**AUFGABENZIEL**
Schreiben Sie den nachstehenden Interviewausschnitt über Punk vollständig und ohne jede Abweichung ab.

Also, es kann für mich eigentlich nichts primitiv genug sein.

Das hört sich doch gut an.
Wie ist denn das, wenn man davon ausgeht, dass Punk auch etwas mit einer Gegenkultur zu tun hat? Was würden Sie sagen, ist Ihr Chef ein Punk?

Ja, aber er weiß nichts davon. Er ist auch übrigens da, also es gibt ja dieses tolle Buch von…Jürgen Teipel heißt der glaube ich…

„Verschwende deine Jugend“?

Ja, genau. Da wird ja auch irgendwie quasi Harald Schmidt mit einbezogen in diese, na ja, fast schon anarchischen Systeme, ne. Also da könnt ich mich sehr identifizieren: einfach losrotzen, einfach machen, also das ist glaub ich auch was, was wir in der Show die letzten Jahre gemacht haben, vor Allem die letzten Jahre in Sat.1. Nicht irgendwie sauber geschriebene Sketche und geklöppelte Pointen, sondern einfach rausgehen und gucken was läuft. Punkrock, ne. Vielleicht auch mal, dass ne Aktion misslingt und völlig unlustig wird und scheitert. Aber wenn’s gut wird, dann wird’s eben richtig gut. Das ist halt wie Stagediving, ne. Nicht wissen ob einer einen auffängt, sonder einfach rein, also dieses Rohe, also das gefällt mir immer noch. Also nicht, kommt ja auch immer wieder, tolle gedrechselte Harmonien und weiß ich nicht was, Konzeptalbum hier und da. Nein, one, two, three, four, raus und springen und Aggression rauslassen und egal ob man da irgendwie ne Schramme abkriegt oder nicht…

Also waren Sie bei The Offspring auch in der ersten Reihe und nicht hinten an der Bar?

**BEREITGESTELLTE DATEN**
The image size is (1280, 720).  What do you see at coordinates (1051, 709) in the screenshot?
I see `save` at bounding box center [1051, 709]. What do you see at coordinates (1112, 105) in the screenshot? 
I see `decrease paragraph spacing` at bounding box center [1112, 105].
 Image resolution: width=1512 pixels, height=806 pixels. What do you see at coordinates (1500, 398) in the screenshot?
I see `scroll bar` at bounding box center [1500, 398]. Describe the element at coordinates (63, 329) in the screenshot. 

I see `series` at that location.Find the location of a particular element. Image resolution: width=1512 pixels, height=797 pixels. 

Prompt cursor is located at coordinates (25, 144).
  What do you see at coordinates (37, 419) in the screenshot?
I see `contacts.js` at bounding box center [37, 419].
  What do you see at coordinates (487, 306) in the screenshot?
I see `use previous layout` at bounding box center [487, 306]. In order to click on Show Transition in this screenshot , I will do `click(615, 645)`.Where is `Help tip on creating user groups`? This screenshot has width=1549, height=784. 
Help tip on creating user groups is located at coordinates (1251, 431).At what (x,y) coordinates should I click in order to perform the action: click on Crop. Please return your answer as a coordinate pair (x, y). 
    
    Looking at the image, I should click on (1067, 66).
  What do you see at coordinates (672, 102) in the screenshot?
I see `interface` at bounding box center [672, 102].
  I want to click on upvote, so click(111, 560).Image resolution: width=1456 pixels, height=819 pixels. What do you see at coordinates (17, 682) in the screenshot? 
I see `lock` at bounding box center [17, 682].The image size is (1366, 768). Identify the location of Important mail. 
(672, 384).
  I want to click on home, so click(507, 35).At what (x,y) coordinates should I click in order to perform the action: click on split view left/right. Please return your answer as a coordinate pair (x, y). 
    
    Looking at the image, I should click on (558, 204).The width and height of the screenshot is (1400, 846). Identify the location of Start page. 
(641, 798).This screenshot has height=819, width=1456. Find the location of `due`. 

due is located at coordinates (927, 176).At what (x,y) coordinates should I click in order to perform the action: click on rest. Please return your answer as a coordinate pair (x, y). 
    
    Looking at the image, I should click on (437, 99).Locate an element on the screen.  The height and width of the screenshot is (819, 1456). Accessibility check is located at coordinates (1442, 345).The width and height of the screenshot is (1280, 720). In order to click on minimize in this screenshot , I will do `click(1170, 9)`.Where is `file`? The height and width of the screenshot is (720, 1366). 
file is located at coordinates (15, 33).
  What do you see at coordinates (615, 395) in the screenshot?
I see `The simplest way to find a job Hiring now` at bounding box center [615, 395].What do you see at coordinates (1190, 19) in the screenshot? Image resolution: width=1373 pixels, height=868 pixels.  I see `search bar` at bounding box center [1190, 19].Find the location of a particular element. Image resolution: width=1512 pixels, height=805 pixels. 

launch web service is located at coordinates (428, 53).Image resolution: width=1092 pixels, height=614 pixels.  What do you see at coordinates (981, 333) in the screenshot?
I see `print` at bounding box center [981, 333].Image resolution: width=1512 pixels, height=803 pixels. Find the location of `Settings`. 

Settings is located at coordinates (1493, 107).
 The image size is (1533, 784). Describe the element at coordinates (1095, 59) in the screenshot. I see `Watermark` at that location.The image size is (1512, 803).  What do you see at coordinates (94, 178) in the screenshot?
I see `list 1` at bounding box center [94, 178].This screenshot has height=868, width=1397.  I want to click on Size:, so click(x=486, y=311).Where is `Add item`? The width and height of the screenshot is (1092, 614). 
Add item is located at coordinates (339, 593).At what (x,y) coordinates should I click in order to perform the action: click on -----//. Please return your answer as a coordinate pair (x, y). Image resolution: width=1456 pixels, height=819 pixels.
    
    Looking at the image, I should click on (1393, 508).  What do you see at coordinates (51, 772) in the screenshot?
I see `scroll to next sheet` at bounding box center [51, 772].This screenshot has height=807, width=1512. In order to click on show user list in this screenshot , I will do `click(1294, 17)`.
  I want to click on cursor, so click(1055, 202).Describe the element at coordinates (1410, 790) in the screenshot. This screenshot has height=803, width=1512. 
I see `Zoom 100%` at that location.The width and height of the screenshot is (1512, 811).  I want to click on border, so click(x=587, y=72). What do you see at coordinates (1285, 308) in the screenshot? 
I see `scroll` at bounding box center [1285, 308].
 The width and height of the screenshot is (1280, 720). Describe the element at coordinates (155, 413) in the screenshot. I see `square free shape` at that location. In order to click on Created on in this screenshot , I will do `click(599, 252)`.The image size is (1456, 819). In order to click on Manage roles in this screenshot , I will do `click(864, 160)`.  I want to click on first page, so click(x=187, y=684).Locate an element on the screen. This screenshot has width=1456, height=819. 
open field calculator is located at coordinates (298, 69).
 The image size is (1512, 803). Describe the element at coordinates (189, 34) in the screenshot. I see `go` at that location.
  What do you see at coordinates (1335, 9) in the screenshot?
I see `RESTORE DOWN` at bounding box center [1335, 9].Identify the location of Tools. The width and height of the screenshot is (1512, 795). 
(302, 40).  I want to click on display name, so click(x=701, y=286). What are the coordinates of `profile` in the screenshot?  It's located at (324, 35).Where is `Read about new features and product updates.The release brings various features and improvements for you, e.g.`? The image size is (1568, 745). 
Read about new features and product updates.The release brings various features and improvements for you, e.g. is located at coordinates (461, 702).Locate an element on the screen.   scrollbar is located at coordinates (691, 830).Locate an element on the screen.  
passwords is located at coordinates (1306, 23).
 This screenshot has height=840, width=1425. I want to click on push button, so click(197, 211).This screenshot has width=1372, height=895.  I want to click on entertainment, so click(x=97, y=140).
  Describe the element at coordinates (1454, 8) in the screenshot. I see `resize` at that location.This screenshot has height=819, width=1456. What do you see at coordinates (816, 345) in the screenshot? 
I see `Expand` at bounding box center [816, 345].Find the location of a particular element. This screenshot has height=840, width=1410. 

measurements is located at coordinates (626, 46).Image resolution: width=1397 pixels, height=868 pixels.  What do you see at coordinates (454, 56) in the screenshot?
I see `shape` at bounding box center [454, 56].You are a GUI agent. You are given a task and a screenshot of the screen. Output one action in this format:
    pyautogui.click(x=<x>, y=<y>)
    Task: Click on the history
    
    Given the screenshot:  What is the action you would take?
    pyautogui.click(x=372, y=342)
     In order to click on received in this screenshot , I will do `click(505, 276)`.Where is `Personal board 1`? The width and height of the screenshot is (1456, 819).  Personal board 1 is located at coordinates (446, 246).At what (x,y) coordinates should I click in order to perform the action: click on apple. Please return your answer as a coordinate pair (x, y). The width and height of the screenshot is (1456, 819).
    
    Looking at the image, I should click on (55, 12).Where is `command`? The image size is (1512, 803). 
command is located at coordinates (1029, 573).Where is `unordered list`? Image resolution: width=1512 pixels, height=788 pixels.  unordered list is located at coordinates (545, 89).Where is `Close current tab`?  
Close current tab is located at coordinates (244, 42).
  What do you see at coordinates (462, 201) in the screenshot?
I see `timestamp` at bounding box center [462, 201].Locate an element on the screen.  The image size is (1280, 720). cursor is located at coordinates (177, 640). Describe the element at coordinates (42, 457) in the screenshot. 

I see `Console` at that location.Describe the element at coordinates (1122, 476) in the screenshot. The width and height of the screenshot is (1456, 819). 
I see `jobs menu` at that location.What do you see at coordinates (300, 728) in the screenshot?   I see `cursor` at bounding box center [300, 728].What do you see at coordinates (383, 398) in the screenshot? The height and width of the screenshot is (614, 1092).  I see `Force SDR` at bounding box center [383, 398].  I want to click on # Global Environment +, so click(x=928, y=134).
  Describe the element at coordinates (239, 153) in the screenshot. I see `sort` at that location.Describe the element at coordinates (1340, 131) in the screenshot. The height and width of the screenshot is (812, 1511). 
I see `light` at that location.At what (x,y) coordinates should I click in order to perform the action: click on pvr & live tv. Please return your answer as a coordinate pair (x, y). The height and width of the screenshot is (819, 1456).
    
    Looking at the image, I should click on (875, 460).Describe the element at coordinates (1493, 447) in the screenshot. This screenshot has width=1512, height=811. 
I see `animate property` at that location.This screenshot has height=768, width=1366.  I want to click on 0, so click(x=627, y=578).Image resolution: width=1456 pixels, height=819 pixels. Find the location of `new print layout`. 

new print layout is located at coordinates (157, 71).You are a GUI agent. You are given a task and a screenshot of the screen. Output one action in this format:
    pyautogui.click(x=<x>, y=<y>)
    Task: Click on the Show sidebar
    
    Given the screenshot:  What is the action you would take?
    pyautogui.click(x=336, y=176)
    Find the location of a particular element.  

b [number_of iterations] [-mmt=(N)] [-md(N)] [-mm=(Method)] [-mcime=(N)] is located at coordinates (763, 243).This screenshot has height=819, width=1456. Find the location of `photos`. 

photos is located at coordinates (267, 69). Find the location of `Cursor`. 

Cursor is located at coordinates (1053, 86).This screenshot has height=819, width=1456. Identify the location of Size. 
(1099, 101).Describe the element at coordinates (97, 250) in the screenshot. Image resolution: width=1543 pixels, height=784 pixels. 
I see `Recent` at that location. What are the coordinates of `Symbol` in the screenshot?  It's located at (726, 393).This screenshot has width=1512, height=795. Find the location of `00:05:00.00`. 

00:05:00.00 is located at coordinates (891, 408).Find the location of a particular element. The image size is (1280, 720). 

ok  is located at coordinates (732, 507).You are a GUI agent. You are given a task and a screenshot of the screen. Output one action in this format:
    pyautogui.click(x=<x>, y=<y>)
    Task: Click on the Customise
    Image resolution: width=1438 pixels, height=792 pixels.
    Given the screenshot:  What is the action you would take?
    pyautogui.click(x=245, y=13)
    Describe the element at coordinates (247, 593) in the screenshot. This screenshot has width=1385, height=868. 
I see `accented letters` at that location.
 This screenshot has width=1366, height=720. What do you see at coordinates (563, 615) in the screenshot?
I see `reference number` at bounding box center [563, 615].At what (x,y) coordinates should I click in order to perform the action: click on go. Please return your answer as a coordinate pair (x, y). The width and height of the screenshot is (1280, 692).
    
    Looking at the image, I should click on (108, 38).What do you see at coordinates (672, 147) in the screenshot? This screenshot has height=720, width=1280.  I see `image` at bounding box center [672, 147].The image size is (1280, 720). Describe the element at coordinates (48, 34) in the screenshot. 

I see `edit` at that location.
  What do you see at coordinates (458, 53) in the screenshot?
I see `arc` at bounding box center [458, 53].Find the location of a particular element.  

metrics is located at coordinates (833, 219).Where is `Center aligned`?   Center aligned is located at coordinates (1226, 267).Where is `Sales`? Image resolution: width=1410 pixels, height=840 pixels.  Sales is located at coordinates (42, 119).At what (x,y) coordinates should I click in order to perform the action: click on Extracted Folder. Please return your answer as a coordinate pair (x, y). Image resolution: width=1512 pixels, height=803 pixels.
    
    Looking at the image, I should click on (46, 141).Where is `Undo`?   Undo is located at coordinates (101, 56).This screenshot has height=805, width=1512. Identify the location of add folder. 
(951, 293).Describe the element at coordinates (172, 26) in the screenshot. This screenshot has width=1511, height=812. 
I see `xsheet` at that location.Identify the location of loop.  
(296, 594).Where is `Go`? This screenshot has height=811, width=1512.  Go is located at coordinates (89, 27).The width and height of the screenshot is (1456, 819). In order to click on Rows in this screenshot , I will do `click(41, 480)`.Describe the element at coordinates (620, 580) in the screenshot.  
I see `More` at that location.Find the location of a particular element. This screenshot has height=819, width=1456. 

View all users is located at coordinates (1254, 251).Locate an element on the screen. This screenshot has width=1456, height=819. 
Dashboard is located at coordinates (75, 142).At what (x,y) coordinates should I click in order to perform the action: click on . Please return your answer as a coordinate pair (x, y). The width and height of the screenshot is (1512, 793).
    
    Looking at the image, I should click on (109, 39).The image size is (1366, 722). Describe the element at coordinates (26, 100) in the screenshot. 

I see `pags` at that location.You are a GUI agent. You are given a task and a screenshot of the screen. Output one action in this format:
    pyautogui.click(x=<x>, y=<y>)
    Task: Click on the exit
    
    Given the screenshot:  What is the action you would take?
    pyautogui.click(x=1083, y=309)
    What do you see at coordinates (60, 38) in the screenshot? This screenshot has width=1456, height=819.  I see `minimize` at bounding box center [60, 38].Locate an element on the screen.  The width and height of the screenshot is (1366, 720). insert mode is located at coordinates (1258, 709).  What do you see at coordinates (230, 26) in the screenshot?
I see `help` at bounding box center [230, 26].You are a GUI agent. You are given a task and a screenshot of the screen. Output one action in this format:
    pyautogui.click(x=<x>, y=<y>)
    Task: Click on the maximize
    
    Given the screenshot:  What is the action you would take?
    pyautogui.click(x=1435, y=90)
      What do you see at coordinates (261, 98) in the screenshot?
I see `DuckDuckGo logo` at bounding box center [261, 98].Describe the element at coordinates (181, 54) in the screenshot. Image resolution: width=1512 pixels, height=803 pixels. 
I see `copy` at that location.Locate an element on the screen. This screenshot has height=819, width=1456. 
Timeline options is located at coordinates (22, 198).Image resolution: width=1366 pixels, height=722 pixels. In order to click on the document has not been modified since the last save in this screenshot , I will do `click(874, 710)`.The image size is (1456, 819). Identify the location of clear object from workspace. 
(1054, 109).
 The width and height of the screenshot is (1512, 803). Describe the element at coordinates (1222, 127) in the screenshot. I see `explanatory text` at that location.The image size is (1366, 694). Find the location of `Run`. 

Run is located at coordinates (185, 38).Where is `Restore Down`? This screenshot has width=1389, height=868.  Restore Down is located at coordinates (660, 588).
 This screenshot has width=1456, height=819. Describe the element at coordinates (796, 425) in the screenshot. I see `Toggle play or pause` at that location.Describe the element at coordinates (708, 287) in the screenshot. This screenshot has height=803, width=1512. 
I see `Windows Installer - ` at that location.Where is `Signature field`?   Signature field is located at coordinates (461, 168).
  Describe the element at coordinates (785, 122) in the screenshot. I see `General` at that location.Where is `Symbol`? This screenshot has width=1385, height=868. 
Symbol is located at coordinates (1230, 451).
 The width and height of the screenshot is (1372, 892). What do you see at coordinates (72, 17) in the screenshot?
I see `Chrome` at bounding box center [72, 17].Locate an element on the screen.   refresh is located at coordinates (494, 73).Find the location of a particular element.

**ENDGÜLTIGE ANTWORT**
Also, es kann für mich eigentlich nichts primitiv genug sein.

Das hört sich doch gut an.
Wie ist denn das, wenn man davon ausgeht, dass Punk auch etwas mit einer Gegenkultur zu tun hat? Was würden Sie sagen, ist Ihr Chef ein Punk?

Ja, aber er weiß nichts davon. Er ist auch übrigens da, also es gibt ja dieses tolle Buch von…Jürgen Teipel heißt der glaube ich…

„Verschwende deine Jugend“?

Ja, genau. Da wird ja auch irgendwie quasi Harald Schmidt mit einbezogen in diese, na ja, fast schon anarchischen Systeme, ne. Also da könnt ich mich sehr identifizieren: einfach losrotzen, einfach machen, also das ist glaub ich auch was, was wir in der Show die letzten Jahre gemacht haben, vor Allem die letzten Jahre in Sat.1. Nicht irgendwie sauber geschriebene Sketche und geklöppelte Pointen, sondern einfach rausgehen und gucken was läuft. Punkrock, ne. Vielleicht auch mal, dass ne Aktion misslingt und völlig unlustig wird und scheitert. Aber wenn’s gut wird, dann wird’s eben richtig gut. Das ist halt wie Stagediving, ne. Nicht wissen ob einer einen auffängt, sonder einfach rein, also dieses Rohe, also das gefällt mir immer noch. Also nicht, kommt ja auch immer wieder, tolle gedrechselte Harmonien und weiß ich nicht was, Konzeptalbum hier und da. Nein, one, two, three, four, raus und springen und Aggression rauslassen und egal ob man da irgendwie ne Schramme abkriegt oder nicht…

Also waren Sie bei The Offspring auch in der ersten Reihe und nicht hinten an der Bar?